Royce Lambert, who served on the court from 1995 to 2002, claimed that anyone who knows him would say he wasn’t a rubber stamp for the spy agencies:
“You’ve had judges like me, and the public perception of me is certainly not that I’m a rubber stamp for the government,” Lamberth said in an interview, laughing. As if to underscore the point, Lamberth had issued a ruling earlier in the day ordering the government to stop genital searches of Guantanamo Bay detainees who want to meet with their lawyers.
Lamberth was appointed to the federal bench by President Ronald Reagan in 1987 and has been chief judge since 2008. On Tuesday, when he turns 70, he’ll step down as chief judge of the court but remain as a senior judge with a reduced caseload.
Last year, the government asked the FISA court to approve 1,789 applications to spy on foreign intelligence targets, according to a Justice Department notice to Congress dated April 30. The court approved all but one — and that was withdrawn by the government.

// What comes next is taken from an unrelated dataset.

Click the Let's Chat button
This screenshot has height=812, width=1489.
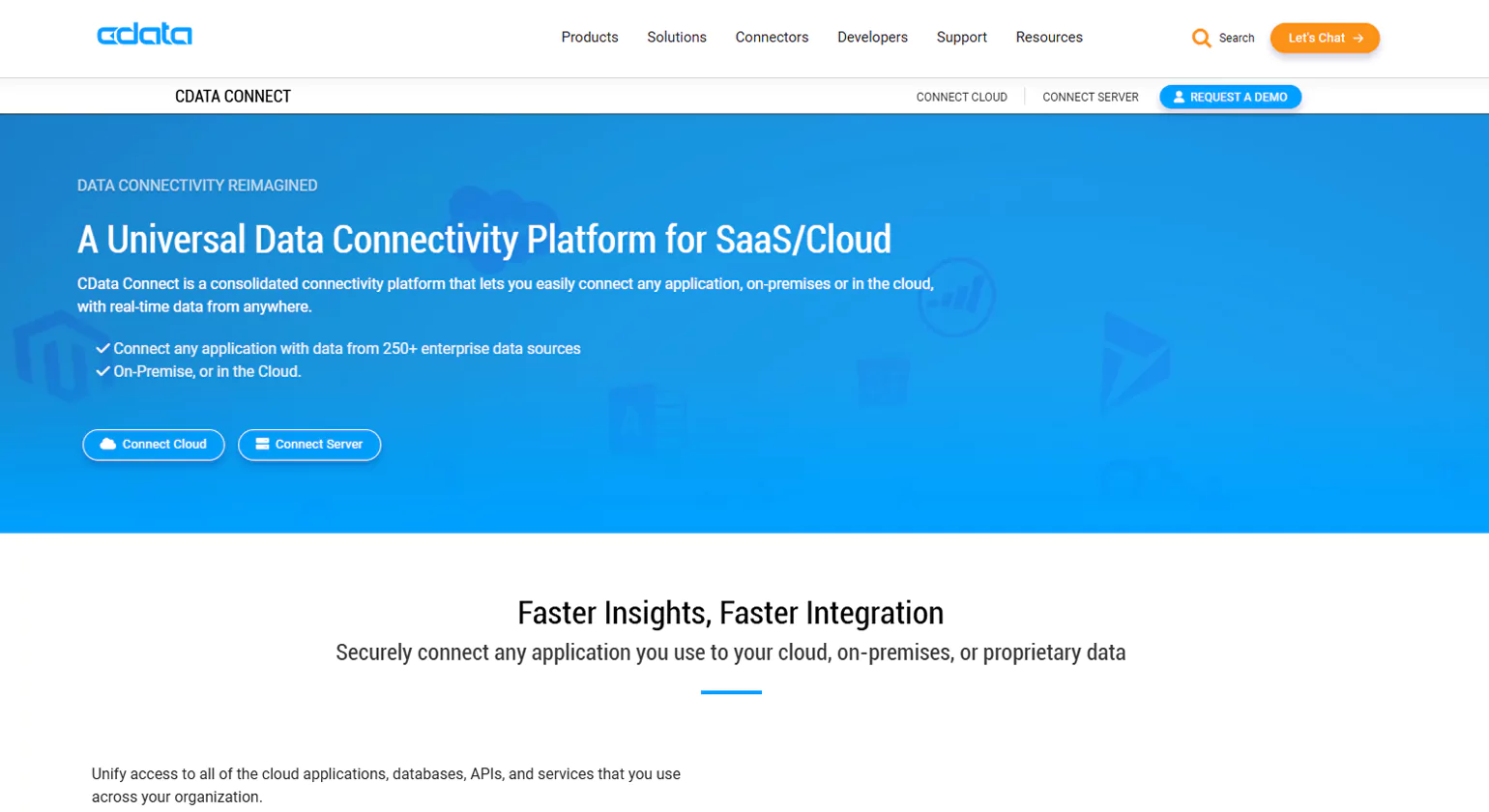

But Lamberth said that doesn’t mean the approval is automatic. Often, judges come back with questions or comments about the requests and require intelligence agencies to modify them to meet their standards.
He said he doesn’t remember rejecting any government request during his time on the FISA court. The overwhelming number of those “were the kinds of things we should be doing to protect our country,” Lamberth said. “They were the kinds of surveillances that I thought the executive branch was right to do. And I felt that each one was the kind of thing that we needed to do to keep our country safe — both from spies and from terrorists.”

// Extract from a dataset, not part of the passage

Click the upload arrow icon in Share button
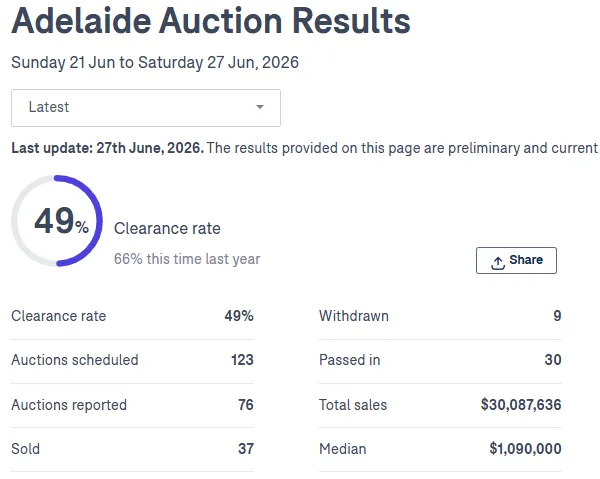The image size is (600, 479). [497, 263]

Yes, I’m sure all the FISA court judges are as dedicated and respectful of civil liberties as this guy. And that’s what scares me. Eighteen hundred wiretap requests and not one was rejected? Since 1979, there have been 39,000 requests made to the secret court and only 11 have been turned down.
This is relevant because this same court that has rarely found the government overreaching has just renewed the telephone snooping program revealed by Edward Snowden.

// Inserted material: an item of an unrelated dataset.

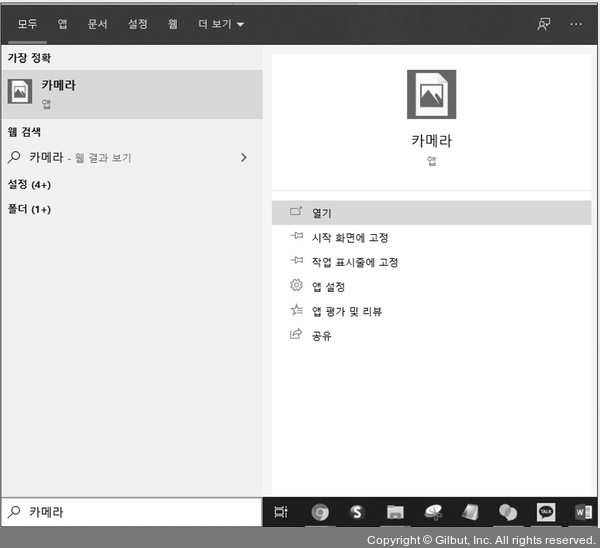This screenshot has width=600, height=548.
Task: Open the Chrome icon in the taskbar
Action: tap(320, 512)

The Office of the Director of National Intelligence, or ODNI, said its authority to maintain the program expired on Friday and that the government sought and received a renewal from the Foreign Intelligence Surveillance Act court.
The ODNI said in a statement it was disclosing the renewal as part of an effort at greater transparency following Snowden’s disclosure of the telephone data collection and email surveillance programs.
A top official said earlier on Friday that intelligence officials were working to declassify information on the programs that Snowden had already partially disclosed.
Robert Litt, general counsel of ODNI, said he was optimistic the intelligence community could make “a lot of progress” in declassifying the information.
U.S. officials faced a public uproar after Snowden began leaking classified information about telephone and email collection programs. Intelligence officials have been pushing to justify the programs as legal, particularly under the Foreign Intelligence Surveillance Act, or FISA, which requires a secret court to approve the programs.
The Foreign Intelligence Surveillance Court sided on Monday with Yahoo Inc and ordered the Obama administration to declassify and publish a 2008 court decision justifying Prism, the data collection program revealed last month by Snowden.
The ruling could offer a rare glimpse into how the government has legally justified its spy agencies’ data collection programs under FISA.
“One of the hurdles to declassification earlier was that the existence of the programs was classified,” Litt said in response to questions after a speech at the Brookings Institution. “It’s very hard to think about releasing the opinion that says a particular program is legal if you’re not going to disclose what the program is. Now that the program has been declassified, we’re going back and we’re looking at these opinions.”
Litt said intelligence officials were looking across the spectrum of its activities to see what could be declassified.
“We’re trying to prioritize things that we think are of the greatest public interest,” he said. “The highest priority is getting out fuller information about the programs about which partial information is already out.”
Question: If they feel they can safely declassify a lot of this stuff, what did Snowden do that was so God-awful injurious to American intelligence that he deserves to be hounded all over the world?
Sure, revealing the existence of the program would automatically negate the need for total secrecy regarding some of it. But don’t these actions speak to the notion that at least some of these FISA rulings could be safely published?
Perhaps the ruling that renewed the telephone surveillance program could be published as well. It’s hard to trust a court that appears to grant the government wide latitude in its surveillance efforts.